C’est rare et c’est pas peu dire ça !”

 

In occasione del premio scenario infanzia avevamo già espresso il nostro apprezzamento per il venti minuti di “Out” della compagnia Unterwasser, creazione interamente progettata e costruita dalle capaci mani delle giovani Valeria Bianchi, Aurora Buzzetti, Giulia De Canio. Al Festival abbiamo assistito al suo completamento che ci è parso assolutamente in sintonia con le intenzioni e la buona riuscita del frammento già da noi visto alla finale del Premio Scenario.

“Out” racconta la storia di un bambino che tiene il suo cuore-uccellino chiuso nella gabbia del suo petto, per paura che possa smarrirsi o farsi male. Un giorno però l’uccellino, curioso di conoscere il mondo, scappa dalla finestra, costringendo il bambino a uscire di casa per la prima volta e a intraprendere un viaggio per inseguirlo. Il bambino attraverserà il mondo in tutti i suoi aspetti in un percorso di crescita e di conoscenza di se stesso. “Out” sperimenta a tutto tondo le potenzialità poetiche, evocative e comunicative del teatro di figura inserendole in uno spettacolo muto, dove la musica e i suoni vengono utilizzati come amplificatori del sentimento e del significato. Le tre giovani animatrici giocano con ombre, oggetti e forme di varie dimensioni e natura, costruendo ambienti e personaggi, assai diversi tra loro, tra cui, ci piace ricordare, una antica vecchia saggia dai cui cassetti della memoria il protagonista può attingere per diventare finalmente libero e autonomo. Uno spettacolo dunque bello e poetico, dove l’arte del teatro di figura può agevolmente uscire dalla tradizione per incamminarsi anche lui, come il bimbo protagonista della storia, verso nuovi orizzonti guidato come è stato da tre giovani animatrici.”

 

[…] Il delicato, tenero Out, di Untervasser, anch’esso segnalato nell’ambito del premio Scenario Infanzia 2014, dimostra ancora una volta come il teatro di figura possa spingersi ad esplorare strade diverse rispetto alle pur sempre affascinanti forme classiche del teatro delle marionette o dei burattini. Qui la parola è bandita, e il messaggio è affidato unicamente all’immagine non realistica, all’aerea poesia che scaturisce da oggetti vagamente antropici, animati a vista. La favola può leggersi come il percorso iniziatico di un bambino, ma il suo sguardo sul mondo adulto ha qualcosa dell’ingenua saggezza di Charlie Brown (cui lo apparenta anche il testone tondo del pupazzo). Si pensa al segno di Peynet, ma è evidente anche la citazione di Mondrian. Il fascino principale dello spettacolo sta nella fattura minimalista, artigianale degli oggetti, ricavati da materiali poveri; l’attenzione affettuosa al pupazzo che, proprio nella rinuncia a qualsiasi realismo, assume anima e vita. Il gruppo, costituito solo da un anno da tre giovani donne (Valeria Bianchi, Aurora Buzzetti, Giulia De Canio) ha già acquisito una sorprendente maturità artistica e inventiva, che induce ad attendere con curiosità alle prossime prove. […]

 

A ricevere la nostra menzione d’onore è stato Out delle Unterwasser di Roma. Frutto di un’evidente e quasi scientifica raffinatezza artistica, lo spettacolo si traduce nel viaggio di iniziazione e formazione di un bambino che viene e-ducato, cioè condotto fuori dalla sua casa, metafora delle sue certezze, e messo in relazione fin da subito col mondo e con i suoi inevitabili contrasti, resi magistralmente da un sapiente e minuziosissimo gioco di luci e ombre.

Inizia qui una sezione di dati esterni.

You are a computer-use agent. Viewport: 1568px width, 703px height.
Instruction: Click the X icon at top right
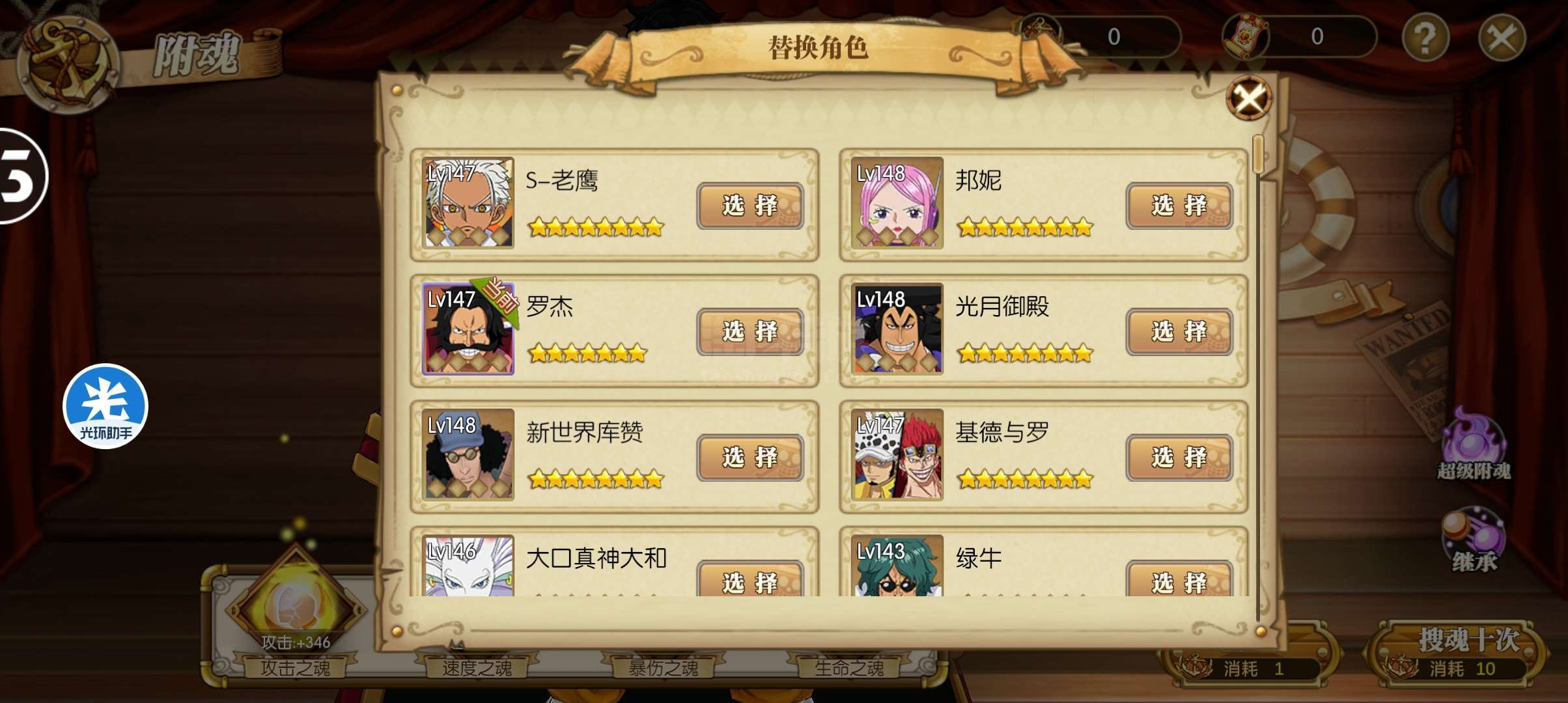(x=1502, y=38)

Colpisce l’artigianalità, la plasticità e stilizzazione dello spazio, l’uso certosino della materia povera e per questo sfruttata in tutte le sue potenzialità: il metallo e il vetro delle piccole strutture scenografiche; il legno delle marionette, che sono un bimbo con il torace a forma di gabbia (da cui esce un uccellino, metafora del cuore aperto al cambiamento) e Bla Bla, tipologia dell’uomo adulto e vuoto.

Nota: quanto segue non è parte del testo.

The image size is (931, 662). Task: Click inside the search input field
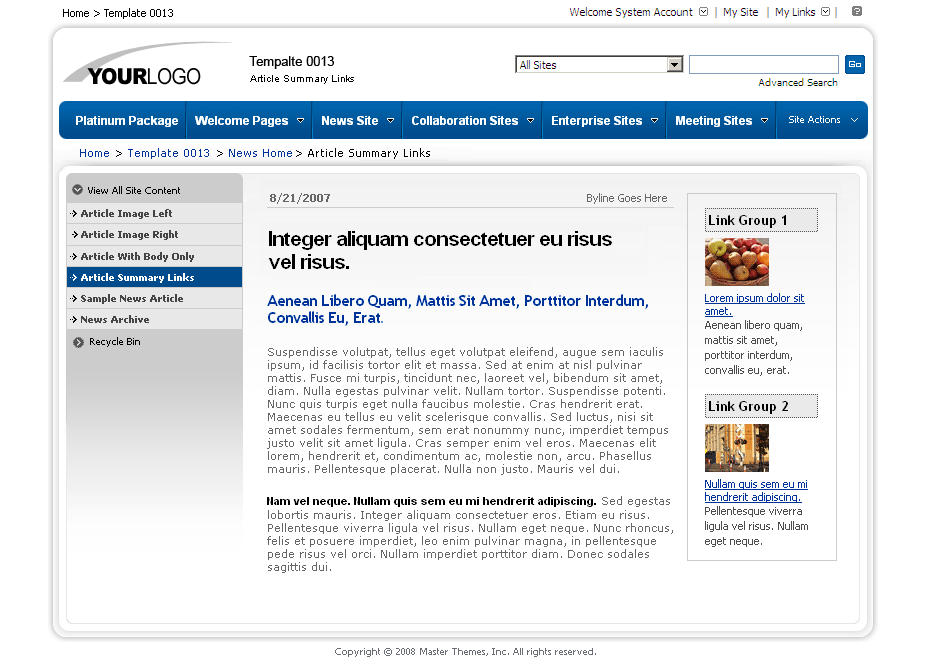click(x=763, y=64)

L’energia delle immagini e la dimensione onirica – che tanto mi ricorda i viaggi immaginari di Jean-Michel Folon – non possono non soddisfare l’occhio dello spettatore, a cui sono proposti mirabolanti percorsi di vita fra città e natura, sebbene il tutto sia sommerso dal buio. Se ne apprezza, in particolare, l’intento di trasmettere un messaggio universale attraverso l’uso di archetipi.